** TEXT PASSAGE follows **

Singularity - musings

Just asked Cassie. She says we're about a week out. She gave me a preview of a few of the maps that have been made this week, including one of the capital of Floria. Whoops! Did I let that slip? Don't tell your Travellers. They're also working up deck plans for a tail-sitting Azhanti High Lightning, which I included as deliberate fan service. Hopefully people enjoy it. Hopefully we'll be dropping a Kickstarter update about Act 2 next week.

Another thing I've had the pleasure to preview are the tracks for the music. So cool! Great techno tracks that are designed to emulate the feel of the adventures. The Miracle of Naalir is super cinematic. You might imagine it being played at the start of a Singularity film or during the opening sequence of each TV episode. Onward to Anther imagines arrival at the urban highport of that planet with a really cool beat that gradually picks up its pace as it goes. The Offer emulates the cyberpunk environment of Shinkan subsector. Suits captures the wartorn hellscape of a world on the periphery of the Imperium. And Layercake, for Act 3, captures the mystery, duplicity, and Kafkaesque horror of that adventure.

I have never really incorporated music in my games much, but I get around to running this campaign, I will start with these! Actually, it's required, at least for a few tracks. If you've read Engine of the Ancients in Act 1, you know what I'm talking about.
Awesome sauce! I don’t suppose the Anther stretch goal is near. It would be helpful at the start of the game.
 
DriveThru just emailed to say Act II is available...

I posted that before going to the download...

downloading now...

By the way have you noticed the logo resemble the Foundation Vault...
 
I like the material, but I am wondering if I am missing something.

It is not clear to me what the purpose of the digital transferrence is or how the characters that got emailed to robot bodies are supposed to use their favors or past careers to accomplish missions. Like, who is going to be like "ooh, that self willed forklift android is clearly a former scout with a knighthood in the Order of Chanestin and three PhDs."

It's not that much faster to go by xboat than physically if the PCs can get a J4 or better courier ship of their own. And they frequently need a ship of their own for various reasons, like bringing physical objects back to their patron.

It seems like the real reasons for it (besides it being cool) are that it sidelines Naalir during the actual adventures and it justifies skipping the travel. But you could just do the latter anyway, which is what it recommends on the mission you are bringing Naalir's thingie from the distant warehouse planet. "Once you get away with it, you could just say you get home"
 
I like the material, but I am wondering if I am missing something.

It is not clear to me what the purpose of the digital transferrence is or how the characters that got emailed to robot bodies are supposed to use their favors or past careers to accomplish missions. Like, who is going to be like "ooh, that self willed forklift android is clearly a former scout with a knighthood in the Order of Chanestin and three PhDs."

It's not that much faster to go by xboat than physically if the PCs can get a J4 or better courier ship of their own. And they frequently need a ship of their own for various reasons, like bringing physical objects back to their patron.

It seems like the real reasons for it (besides it being cool) are that it sidelines Naalir during the actual adventures and it justifies skipping the travel. But you could just do the latter anyway, which is what it recommends on the mission you are bringing Naalir's thingie from the distant warehouse planet. "Once you get away with it, you could just say you get home"
One thing is that all the adventures could be happening simultaneously. I think I heard something like that tossed around.

** End of TEXT PASSAGE **
** STORED DATA follows **

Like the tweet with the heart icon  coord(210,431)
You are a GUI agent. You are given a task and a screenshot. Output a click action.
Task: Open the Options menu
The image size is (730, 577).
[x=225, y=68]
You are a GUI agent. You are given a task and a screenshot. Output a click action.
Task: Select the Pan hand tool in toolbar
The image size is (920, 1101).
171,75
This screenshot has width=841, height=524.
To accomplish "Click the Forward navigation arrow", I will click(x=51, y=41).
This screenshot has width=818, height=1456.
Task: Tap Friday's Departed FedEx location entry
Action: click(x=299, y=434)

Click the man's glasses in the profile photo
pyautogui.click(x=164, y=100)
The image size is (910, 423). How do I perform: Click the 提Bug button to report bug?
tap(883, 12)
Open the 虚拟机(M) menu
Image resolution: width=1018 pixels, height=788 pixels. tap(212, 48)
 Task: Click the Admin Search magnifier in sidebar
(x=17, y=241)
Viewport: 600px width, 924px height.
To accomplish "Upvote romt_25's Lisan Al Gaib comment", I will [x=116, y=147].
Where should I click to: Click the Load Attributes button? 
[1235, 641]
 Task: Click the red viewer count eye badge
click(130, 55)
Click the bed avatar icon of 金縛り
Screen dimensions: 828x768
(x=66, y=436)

** End of STORED DATA **

> [REQUIREMENT 1]:
Decide whether each statement agrees with the Singularity thread. Answer yes or no for each, and quote the deciding words of the text.
(a) The deck plans being drawn up are for a tail-sitting Azhanti High Lightning.
(b) The track Layercake belongs to Act 2.
(c) The writer has often used music in games.
> [REQUIREMENT 2]:
Answer these questions from the Singularity thread.
(a) According to Cassie, how far out is the release?
(b) Which track emulates the cyberpunk environment of Shinkan subsector?
(c) Who emailed to say that Act II is available?
> [REQUIREMENT 3]:
Copy out the part of the Singularity thread from "Awesome sauce! I" to "II is available...".

> [OUTPUT 1]:
(a) Yes: "They're also working up deck plans for a tail-sitting Azhanti High Lightning"
(b) No: "And Layercake, for Act 3, captures the mystery, duplicity, and Kafkaesque horror of that adventure."
(c) No: "I have never really incorporated music in my games much"

> [OUTPUT 2]:
(a) About a week out.
(b) The Offer.
(c) DriveThru.

> [OUTPUT 3]:
Awesome sauce! I don’t suppose the Anther stretch goal is near. It would be helpful at the start of the game.
 
DriveThru just emailed to say Act II is available...